For each line in the data that includes "disk", make a copy.

(Data records)

%%

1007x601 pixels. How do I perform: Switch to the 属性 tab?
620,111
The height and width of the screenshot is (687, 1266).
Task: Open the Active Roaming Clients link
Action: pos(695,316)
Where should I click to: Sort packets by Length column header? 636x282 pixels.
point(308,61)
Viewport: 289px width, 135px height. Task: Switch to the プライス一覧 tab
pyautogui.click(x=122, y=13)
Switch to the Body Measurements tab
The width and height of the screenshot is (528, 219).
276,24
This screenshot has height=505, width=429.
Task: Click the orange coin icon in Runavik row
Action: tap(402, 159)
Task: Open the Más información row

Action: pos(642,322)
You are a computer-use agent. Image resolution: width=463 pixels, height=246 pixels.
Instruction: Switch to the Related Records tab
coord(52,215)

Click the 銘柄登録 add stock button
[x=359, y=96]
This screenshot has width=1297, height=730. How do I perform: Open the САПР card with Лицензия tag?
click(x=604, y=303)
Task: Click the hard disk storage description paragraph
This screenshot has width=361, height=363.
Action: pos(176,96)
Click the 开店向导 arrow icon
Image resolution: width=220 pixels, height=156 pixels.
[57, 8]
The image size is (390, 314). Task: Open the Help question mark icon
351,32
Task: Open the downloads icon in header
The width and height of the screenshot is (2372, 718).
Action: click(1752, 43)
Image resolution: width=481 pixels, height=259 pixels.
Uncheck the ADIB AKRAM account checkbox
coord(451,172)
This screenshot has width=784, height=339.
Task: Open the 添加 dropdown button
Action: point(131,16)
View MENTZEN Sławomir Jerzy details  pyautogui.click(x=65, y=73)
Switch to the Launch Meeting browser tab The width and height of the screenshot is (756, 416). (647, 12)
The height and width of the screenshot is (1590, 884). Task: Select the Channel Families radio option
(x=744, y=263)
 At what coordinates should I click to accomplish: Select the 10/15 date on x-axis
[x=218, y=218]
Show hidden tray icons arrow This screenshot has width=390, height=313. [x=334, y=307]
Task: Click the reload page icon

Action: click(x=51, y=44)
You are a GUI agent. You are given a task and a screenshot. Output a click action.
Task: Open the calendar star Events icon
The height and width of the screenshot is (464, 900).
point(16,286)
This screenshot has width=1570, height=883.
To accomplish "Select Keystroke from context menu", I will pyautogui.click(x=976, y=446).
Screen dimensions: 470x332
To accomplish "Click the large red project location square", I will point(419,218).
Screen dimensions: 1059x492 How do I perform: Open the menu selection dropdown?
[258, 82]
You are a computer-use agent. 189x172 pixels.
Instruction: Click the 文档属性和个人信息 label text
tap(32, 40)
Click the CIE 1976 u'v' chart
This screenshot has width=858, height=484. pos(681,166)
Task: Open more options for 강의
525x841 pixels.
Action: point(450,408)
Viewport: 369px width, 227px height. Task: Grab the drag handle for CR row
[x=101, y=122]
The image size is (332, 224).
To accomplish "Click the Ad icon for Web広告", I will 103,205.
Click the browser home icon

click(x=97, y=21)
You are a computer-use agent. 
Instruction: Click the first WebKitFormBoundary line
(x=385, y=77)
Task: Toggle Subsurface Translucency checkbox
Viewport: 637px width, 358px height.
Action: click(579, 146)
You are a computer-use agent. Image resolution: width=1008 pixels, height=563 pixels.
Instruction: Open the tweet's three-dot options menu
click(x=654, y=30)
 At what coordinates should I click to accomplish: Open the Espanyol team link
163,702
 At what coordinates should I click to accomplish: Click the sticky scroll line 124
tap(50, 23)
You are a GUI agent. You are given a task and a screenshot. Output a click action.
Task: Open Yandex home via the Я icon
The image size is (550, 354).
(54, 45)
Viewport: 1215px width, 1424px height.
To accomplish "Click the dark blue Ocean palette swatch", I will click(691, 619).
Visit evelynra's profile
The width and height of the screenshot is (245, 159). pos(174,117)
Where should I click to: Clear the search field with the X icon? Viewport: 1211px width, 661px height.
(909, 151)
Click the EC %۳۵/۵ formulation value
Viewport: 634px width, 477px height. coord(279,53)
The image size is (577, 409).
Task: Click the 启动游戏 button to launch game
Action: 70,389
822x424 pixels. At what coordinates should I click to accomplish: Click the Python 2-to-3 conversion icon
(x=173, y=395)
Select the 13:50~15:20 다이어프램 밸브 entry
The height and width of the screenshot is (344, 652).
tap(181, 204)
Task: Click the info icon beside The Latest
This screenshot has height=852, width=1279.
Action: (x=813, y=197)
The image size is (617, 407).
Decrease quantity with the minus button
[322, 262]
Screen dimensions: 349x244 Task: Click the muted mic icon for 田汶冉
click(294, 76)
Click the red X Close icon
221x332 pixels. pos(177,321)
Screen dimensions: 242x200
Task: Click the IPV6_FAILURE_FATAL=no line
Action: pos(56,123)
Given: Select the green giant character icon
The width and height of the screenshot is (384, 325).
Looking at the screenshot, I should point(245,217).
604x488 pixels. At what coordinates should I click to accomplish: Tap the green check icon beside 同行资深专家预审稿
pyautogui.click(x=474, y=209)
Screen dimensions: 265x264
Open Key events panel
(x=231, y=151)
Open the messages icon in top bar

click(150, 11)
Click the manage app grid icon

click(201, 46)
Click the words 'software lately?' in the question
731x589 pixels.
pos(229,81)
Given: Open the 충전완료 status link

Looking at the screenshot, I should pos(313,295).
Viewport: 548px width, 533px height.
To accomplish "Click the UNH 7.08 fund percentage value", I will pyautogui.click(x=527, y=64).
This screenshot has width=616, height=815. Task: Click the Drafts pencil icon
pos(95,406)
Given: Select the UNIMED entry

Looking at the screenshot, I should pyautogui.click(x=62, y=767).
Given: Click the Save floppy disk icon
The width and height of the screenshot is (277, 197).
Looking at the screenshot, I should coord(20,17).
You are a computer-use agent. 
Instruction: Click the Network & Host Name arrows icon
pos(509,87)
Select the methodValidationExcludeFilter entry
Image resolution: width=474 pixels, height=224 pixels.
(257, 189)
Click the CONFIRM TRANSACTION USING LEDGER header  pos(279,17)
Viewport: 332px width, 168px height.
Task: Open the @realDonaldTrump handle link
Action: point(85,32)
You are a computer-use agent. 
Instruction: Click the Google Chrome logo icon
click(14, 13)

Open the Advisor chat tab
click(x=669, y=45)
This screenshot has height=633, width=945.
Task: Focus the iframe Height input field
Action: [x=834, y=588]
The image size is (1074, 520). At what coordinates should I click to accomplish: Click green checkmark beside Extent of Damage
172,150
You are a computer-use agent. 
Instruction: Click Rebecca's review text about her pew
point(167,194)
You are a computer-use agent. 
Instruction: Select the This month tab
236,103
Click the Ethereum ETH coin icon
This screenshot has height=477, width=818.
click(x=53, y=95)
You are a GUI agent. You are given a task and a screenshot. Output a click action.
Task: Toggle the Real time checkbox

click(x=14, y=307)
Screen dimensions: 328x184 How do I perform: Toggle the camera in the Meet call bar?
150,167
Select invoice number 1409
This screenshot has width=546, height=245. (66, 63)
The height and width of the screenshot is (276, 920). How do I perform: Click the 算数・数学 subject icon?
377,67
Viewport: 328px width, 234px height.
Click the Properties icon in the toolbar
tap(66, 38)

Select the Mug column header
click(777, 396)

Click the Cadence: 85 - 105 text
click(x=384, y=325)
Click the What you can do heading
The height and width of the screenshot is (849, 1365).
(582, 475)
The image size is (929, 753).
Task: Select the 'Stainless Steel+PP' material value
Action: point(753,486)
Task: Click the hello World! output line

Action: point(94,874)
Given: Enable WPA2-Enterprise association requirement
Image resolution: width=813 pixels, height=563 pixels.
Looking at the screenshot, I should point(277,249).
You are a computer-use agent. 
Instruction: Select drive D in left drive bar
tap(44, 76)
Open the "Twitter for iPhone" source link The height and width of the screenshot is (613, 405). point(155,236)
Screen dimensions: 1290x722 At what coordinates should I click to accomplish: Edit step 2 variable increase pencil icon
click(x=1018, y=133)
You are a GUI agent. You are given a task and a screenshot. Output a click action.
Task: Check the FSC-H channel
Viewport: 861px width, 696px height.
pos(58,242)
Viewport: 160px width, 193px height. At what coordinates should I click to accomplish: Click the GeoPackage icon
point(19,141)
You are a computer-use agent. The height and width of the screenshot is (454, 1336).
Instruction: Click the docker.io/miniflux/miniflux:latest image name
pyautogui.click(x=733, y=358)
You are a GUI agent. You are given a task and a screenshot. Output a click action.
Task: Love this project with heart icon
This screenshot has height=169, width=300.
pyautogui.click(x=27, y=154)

%%

### Result:
Task: Click the hard disk storage description paragraph
Given: Click the Save floppy disk icon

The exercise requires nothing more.